A Brief History of Bubbles

What happens during a bubble?

Historically, one common qualitative sign of a market peak has been the inflation and bursting of bubbles in financial assets. We have therefore carried out a broad survey of the great bubbles of history to give some picture of where Bitcoin – which we suggest may well be a current example – fits in.

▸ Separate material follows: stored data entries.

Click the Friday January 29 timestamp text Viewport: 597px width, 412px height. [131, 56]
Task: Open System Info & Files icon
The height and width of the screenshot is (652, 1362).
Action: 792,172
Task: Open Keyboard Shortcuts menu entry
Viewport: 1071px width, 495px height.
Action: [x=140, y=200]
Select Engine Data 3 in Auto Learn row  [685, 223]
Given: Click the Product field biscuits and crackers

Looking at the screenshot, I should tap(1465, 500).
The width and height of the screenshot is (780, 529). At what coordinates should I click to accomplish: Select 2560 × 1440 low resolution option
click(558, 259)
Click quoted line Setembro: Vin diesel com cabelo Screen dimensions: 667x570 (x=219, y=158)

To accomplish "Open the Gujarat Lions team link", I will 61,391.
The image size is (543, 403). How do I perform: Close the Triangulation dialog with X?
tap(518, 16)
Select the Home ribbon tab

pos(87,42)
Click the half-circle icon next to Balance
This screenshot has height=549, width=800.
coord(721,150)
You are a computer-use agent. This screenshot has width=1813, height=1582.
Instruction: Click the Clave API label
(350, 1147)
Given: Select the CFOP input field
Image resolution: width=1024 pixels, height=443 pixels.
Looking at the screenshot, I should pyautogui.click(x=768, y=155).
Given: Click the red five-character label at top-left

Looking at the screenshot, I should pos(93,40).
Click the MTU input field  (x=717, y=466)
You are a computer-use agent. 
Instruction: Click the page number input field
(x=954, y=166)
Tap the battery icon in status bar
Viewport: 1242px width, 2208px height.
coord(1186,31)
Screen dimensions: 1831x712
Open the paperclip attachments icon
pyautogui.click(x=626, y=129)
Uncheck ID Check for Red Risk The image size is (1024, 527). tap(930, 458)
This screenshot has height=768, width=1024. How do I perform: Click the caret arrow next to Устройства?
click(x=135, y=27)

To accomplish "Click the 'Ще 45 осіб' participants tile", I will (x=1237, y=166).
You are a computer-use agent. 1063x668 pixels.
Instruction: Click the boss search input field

But first, there are a number of metrics which suggest that US equities are valued very highly relative to history. Since the Federal Reserve began collecting data1:

 
  1. At 32.5x, Shiller’s PE (price over trend earnings) has only ever been higher prior to the Great Depression and the DotCom crash.
  2. At 32%, the proportion of US household financial assets invested in the stock market, has only ever been higher before the DotCom crash.
  3. At 109%, Tobin’s Q ratio (price over replacement cost) has only ever been higher prior to the DotCom crash.
 

Now these numbers alone do not mean a significant correction is immediately imminent. Take the DotCom bubble, for example. Our three indicators reached an equivalent position in July 1997, December 1998 and June 1996 respectively. If you had obeyed the signal and cut the US to zero within your portfolio, you would have correspondingly lost out on 59, 23 and 126 percentage points of performance up to the S&P 500 Index’s peak in April 2000. The subsequent crash, by comparison, was ‘just’ 49%.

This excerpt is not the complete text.